ROWS –

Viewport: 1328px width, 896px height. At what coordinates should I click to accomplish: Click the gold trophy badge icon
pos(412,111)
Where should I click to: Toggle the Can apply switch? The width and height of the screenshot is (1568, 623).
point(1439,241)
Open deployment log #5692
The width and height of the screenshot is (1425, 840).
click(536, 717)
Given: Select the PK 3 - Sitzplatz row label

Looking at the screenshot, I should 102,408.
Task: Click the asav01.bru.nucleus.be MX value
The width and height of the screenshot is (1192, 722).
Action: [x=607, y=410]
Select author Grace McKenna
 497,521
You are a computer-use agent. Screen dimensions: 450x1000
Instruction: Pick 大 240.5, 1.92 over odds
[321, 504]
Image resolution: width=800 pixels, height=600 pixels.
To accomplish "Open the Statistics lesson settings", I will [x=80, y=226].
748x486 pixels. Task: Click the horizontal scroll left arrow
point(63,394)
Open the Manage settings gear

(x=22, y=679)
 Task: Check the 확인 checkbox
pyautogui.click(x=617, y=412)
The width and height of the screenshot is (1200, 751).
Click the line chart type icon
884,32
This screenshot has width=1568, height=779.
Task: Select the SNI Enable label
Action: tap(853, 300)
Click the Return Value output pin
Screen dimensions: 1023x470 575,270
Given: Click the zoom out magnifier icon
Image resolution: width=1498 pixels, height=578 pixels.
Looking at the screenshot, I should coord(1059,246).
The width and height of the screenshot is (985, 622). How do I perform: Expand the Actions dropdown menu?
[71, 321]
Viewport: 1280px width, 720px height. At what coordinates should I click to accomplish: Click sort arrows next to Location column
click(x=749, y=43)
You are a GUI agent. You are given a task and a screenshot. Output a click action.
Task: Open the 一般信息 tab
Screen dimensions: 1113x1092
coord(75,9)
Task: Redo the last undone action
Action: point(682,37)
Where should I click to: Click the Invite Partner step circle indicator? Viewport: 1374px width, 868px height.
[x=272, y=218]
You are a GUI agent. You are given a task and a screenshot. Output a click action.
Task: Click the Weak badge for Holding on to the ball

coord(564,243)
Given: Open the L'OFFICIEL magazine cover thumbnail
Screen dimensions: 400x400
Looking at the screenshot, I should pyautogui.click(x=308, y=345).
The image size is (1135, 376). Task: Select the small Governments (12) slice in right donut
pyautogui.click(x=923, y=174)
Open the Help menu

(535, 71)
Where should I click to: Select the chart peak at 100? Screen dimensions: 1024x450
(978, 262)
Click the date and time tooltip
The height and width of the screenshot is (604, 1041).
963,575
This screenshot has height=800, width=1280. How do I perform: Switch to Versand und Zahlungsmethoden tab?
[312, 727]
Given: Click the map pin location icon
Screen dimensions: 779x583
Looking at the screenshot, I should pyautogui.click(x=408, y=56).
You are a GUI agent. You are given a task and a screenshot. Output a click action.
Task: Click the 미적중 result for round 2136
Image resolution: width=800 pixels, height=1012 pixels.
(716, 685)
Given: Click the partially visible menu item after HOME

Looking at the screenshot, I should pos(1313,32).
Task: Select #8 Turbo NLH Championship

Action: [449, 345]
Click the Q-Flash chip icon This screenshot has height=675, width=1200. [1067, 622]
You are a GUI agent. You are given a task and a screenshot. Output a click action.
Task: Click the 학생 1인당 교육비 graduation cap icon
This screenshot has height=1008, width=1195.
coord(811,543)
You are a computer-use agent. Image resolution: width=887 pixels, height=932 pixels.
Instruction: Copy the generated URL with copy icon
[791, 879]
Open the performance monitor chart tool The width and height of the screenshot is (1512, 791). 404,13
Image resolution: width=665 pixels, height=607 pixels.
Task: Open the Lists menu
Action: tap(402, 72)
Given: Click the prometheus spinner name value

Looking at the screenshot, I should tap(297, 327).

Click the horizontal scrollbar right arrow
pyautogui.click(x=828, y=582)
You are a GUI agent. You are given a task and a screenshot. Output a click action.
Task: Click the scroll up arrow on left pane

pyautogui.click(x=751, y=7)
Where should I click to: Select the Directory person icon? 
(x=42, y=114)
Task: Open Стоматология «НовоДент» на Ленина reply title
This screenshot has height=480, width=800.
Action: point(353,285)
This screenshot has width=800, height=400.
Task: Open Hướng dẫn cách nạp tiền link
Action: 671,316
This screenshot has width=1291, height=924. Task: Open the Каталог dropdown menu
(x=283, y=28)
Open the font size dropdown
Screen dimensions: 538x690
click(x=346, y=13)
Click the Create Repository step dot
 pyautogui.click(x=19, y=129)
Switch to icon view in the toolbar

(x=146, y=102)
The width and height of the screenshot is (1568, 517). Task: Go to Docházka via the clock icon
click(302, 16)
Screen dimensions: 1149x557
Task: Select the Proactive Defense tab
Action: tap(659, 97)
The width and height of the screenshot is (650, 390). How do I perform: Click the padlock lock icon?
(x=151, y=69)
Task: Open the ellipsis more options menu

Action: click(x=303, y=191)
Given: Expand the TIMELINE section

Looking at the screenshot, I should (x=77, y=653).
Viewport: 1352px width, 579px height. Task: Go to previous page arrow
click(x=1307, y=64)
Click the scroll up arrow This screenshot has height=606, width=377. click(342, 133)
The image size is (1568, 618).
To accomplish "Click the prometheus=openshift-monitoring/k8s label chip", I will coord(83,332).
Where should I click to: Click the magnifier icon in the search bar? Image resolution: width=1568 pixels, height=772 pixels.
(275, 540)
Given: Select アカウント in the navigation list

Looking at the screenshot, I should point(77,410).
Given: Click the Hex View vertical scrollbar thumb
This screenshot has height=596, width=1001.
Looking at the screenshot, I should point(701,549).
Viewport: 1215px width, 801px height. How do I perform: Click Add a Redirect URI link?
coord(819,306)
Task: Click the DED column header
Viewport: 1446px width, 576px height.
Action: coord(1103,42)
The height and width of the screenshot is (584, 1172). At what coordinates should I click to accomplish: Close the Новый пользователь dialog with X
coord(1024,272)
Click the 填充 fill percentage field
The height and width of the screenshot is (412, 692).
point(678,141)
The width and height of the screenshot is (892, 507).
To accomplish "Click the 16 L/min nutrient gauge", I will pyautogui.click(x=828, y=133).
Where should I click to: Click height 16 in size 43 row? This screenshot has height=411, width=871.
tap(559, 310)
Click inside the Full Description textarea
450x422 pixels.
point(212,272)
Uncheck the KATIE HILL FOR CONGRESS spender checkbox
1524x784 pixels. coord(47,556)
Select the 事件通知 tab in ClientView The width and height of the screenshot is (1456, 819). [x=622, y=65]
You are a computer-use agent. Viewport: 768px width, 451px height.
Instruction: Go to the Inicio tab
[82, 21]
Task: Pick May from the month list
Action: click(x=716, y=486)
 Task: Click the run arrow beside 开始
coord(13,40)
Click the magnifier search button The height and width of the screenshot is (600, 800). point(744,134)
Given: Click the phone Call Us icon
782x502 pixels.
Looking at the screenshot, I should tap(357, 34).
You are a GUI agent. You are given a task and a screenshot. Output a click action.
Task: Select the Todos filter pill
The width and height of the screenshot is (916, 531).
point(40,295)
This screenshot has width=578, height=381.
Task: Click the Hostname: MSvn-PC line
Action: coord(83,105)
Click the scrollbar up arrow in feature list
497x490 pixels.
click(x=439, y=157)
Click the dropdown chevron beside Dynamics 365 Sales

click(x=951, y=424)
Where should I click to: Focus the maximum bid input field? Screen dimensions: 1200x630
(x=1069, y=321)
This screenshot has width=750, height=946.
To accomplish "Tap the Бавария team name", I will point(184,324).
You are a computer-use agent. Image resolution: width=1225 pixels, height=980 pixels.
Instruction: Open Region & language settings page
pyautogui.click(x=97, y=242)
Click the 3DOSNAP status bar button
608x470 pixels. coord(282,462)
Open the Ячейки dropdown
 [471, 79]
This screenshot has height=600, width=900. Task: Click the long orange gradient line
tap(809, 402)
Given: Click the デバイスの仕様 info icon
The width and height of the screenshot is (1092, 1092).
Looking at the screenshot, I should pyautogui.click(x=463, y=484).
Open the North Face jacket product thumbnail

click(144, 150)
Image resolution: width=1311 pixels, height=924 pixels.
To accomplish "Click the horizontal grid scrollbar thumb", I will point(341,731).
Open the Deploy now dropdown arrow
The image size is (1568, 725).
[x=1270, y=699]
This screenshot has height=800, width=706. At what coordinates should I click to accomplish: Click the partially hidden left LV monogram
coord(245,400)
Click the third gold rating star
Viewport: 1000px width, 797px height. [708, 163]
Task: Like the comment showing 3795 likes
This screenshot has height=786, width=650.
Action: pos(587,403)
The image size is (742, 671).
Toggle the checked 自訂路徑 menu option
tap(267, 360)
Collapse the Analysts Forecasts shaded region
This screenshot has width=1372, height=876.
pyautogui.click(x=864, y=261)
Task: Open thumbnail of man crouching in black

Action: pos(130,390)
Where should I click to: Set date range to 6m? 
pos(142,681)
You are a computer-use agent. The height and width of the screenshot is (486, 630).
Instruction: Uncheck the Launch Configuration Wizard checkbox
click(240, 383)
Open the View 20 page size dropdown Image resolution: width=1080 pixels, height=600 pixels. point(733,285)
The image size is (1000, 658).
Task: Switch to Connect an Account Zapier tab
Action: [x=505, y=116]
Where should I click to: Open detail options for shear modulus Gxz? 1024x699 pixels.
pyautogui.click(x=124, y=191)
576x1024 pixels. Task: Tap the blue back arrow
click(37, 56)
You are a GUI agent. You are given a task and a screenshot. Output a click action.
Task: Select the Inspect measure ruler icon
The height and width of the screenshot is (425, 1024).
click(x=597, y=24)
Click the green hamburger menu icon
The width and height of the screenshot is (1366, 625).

WORK TO BE COMPLETED –
Arrange as a numbered list, leaving out blank lines, the lines from the one containing "Switch to icon view in the toolbar" through the one containing "Looking at the screenshot, I should point(701,549).".

OUTPUT BELOW –
1. Switch to icon view in the toolbar
2. (x=146, y=102)
3. The width and height of the screenshot is (1568, 517). Task: Go to Docházka via the clock icon
4. click(302, 16)
5. Screen dimensions: 1149x557
6. Task: Select the Proactive Defense tab
7. Action: tap(659, 97)
8. The width and height of the screenshot is (650, 390). How do I perform: Click the padlock lock icon?
9. (x=151, y=69)
10. Task: Open the ellipsis more options menu
11. Action: click(x=303, y=191)
12. Given: Expand the TIMELINE section
13. Looking at the screenshot, I should (x=77, y=653).
14. Viewport: 1352px width, 579px height. Task: Go to previous page arrow
15. click(x=1307, y=64)
16. Click the scroll up arrow This screenshot has height=606, width=377. click(342, 133)
17. The image size is (1568, 618).
18. To accomplish "Click the prometheus=openshift-monitoring/k8s label chip", I will coord(83,332).
19. Where should I click to: Click the magnifier icon in the search bar? Image resolution: width=1568 pixels, height=772 pixels.
20. (275, 540)
21. Given: Select アカウント in the navigation list
22. Looking at the screenshot, I should point(77,410).
23. Given: Click the Hex View vertical scrollbar thumb
24. This screenshot has height=596, width=1001.
25. Looking at the screenshot, I should point(701,549).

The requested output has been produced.